The greater system additionally includes the public facing Alveo server, which makes use of the data stores, and an Ingest server. There are two routes to getting jobs onto the work queue. The first is via the Ingester server, which has creates messages and places on the Upload queue (which would perhaps be more aptly named the 'Ingest' queue). It does this by reading RoboChef'd metadata stored on an RDSI mount. This is the private route for getting data into the system, and is analogous to the original ingest method.
The second route is via Alveo's public API. Instead of reading data/metadata off an RDSI mount and formatting it into JSON-LD, the user performs a request to ingest and item and provides the necessary metadata. Alveo performs the authentication/authorisation, and ultimately places the data within the request onto the Upload queue. Once the data has been recieved by the Upload queue, its flow into the rest of the system is the same regardless of the initial route into the system.
This architecture affords scalability in each of its individual components. If a particular class of worker is processing slowly, more processes can launched within a Virtual Machine. If the Virtual Machine has its resource maxed out, more Virtual Machines can be launched with more Worker processes running on them. Theses can be transient in the cases where a large ingest task temporarily requires additional resources. If the data store services begin running slowly, they can be scaled into clusters.

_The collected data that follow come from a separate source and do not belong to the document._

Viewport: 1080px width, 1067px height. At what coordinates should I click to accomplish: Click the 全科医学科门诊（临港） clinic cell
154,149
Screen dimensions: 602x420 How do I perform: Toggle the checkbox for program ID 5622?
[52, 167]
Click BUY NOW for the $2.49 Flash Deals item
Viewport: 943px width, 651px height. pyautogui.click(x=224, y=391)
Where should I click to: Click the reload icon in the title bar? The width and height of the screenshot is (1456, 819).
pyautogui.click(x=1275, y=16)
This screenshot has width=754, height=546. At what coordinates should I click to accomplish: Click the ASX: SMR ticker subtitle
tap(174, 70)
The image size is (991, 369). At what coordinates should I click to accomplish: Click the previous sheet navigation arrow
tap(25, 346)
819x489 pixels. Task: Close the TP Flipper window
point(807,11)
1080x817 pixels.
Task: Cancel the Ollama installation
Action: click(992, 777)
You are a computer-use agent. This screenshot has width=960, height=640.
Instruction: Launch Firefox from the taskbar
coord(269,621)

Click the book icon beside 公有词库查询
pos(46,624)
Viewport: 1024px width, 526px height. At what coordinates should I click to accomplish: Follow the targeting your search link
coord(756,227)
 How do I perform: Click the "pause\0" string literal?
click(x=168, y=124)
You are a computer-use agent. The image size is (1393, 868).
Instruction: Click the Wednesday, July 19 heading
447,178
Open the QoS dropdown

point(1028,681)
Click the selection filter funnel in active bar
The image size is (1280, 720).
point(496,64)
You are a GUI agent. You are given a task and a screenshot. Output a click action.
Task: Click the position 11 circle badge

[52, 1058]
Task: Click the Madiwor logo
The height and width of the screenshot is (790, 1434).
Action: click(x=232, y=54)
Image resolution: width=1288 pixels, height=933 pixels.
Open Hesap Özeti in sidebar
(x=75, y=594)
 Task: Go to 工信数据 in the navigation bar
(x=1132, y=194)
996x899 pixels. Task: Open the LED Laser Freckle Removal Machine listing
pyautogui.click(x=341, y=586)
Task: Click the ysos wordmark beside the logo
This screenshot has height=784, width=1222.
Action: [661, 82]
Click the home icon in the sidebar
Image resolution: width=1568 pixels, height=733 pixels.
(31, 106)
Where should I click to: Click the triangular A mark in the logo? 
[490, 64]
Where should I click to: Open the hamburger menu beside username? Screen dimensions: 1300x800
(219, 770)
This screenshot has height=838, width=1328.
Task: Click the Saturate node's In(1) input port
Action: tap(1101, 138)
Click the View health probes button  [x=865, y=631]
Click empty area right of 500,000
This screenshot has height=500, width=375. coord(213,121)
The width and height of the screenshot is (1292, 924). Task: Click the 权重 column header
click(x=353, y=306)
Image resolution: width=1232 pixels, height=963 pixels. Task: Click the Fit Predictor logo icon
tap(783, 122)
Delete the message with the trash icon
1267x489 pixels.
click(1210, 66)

The workers have some common functionality: they consume messages off a work queue, perform some sort of processing on this message then send the results off to server, either a data store or back on another work queue. The workers are designed with an interface for managing their lifecycle. Once they are created, the connect
method connects to external service, start
then causes the worker to subcribe to its work queue and begin processing messages, stop
discontinues message processing and unsubscribes the worker, and close
causes the worker to close its connections to external services.
Groups of workers are started via a worker launcher (see script/launch_workers.rb
for options) which spawns a number of workers in separate processes and manages their lifecycle. These are meant to be run as daemons that endlessly await new messages to process.
The workers can also perform operations in batches to speed up inseration into the data stores. The data stores typically accept some data before commiting this data and flushing it to disk. Batching reduces the number of disk flushes and the amount of network communication, but can consume more memory on the worker system. There are three parameters which control the batching process, :enabled
specifies whether to use batching or not, :size
controls the size of the batch to build before committing (number of items in Postgres, documents in Solr, or statements in Sesame), and :timeout
specifies how long to wait in seconds before committing the batch. The :timeout
parameter ensures that if a small number of items are left in the batch queue (i.e. smaller than what has been set for :size
), that they will be committed instead of left to sit there indefinitely.
Ingesters are a means to getting large quantiies of work onto the upload queues in the first place when going via the private route. Much like the worker launchers, Ingesters are spawned as groups of processes that divide up the work (e.g., a list of files or Trove chunks) before operating on them. Then Ingesters' task is convert any input data in a JSON-LD format that upload workers can consume.